__Selected extract__:
--------------------

Paul McKeown

Posted on Oct 30, 2020 • Edited on Jun 2, 2021

Testing for Supportability

#testing #devops #operations #monitoring

Operations are now becoming a key part of the life of a development team. Development teams are often tasked with
supporting code that they deploy to production. This is even more common when those applications are non-critical to
the organisation.

Applications are often deployed to production without testing that the application can be supported. But that support
will eventually need to come from today's dev team or one in the future.

I am going to describe what I think are the key activities for a team to perform to help them prove that their
application is Supportable.

Throughout I refer to testers not as a profession but as the person performing a software verification activity. She
or he may well be a Developer, a Security Consultant, a Technical Analyst or a Tester. All people involved in the
production of code should in the business of quality assurance. We are all testers.

TL;DR
Observability
Breaking Stuff
Fixing Stuff (Quickly)
Operational Acceptance Testing Is Too Late
Other Ways To Improve Supportability
- Game Days
- Chaos Engineering
Wrap Up

TL;DR

Applications must be tested to prove that they can be supported. To prove that, testers should be trying to break their applications.

The tester should be able to tell what broke and why from observing the application. If not, changes should be made to
improve the non-functional characteristics of the system.

Observability

One of the most important aspects of an application is the ability to know what is going on inside it at runtime.

In a cloud native world, observability is harder as logging into the server and inspecting the logs is often not possible. Servers are often ephemeral and so log data can be lost when the server is destroyed.

In both cloud and traditional on-premise environments, access to servers is restricted. Logs must be shipped to a log
aggregator such as Splunk or the
ELK Stack for indexing, visualisation, reporting and alerting.

Application Performance Monitoring (APM) systems like Dynatrace and
New Relic are critical today. They allow you to visualise application behaviour, predict
capacity breaches and raise problems to page on-call engineers. Cloud platform providers also provide tools for you to
visualise your workload inside their platforms - CloudWatch on AWS and
Azure Monitor. Some APMs can also trigger actions to resolve
issues without manual intervention.

--------------------

__Collected material__:
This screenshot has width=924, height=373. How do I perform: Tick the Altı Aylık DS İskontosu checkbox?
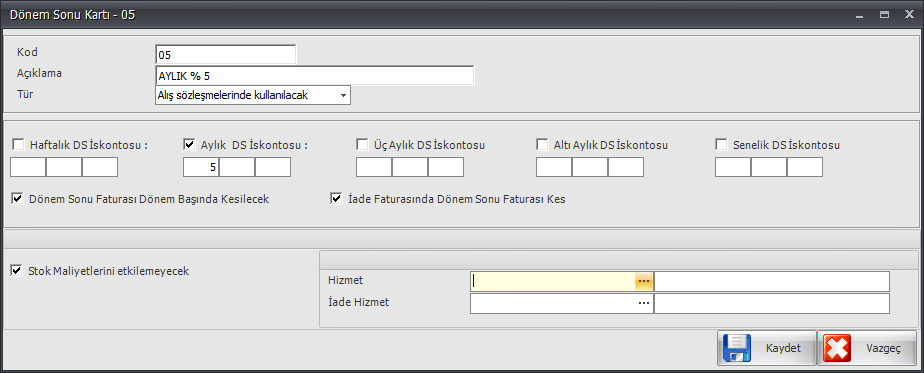point(542,144)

--------------------

__To do__:
Reproduce the supportability post above between "Testing for Supportability" and "application is Supportable.", inclusive, substituting "live" for "production".

__Solution for this task__:
Testing for Supportability

#testing #devops #operations #monitoring

Operations are now becoming a key part of the life of a development team. Development teams are often tasked with
supporting code that they deploy to live. This is even more common when those applications are non-critical to
the organisation.

Applications are often deployed to live without testing that the application can be supported. But that support
will eventually need to come from today's dev team or one in the future.

I am going to describe what I think are the key activities for a team to perform to help them prove that their
application is Supportable.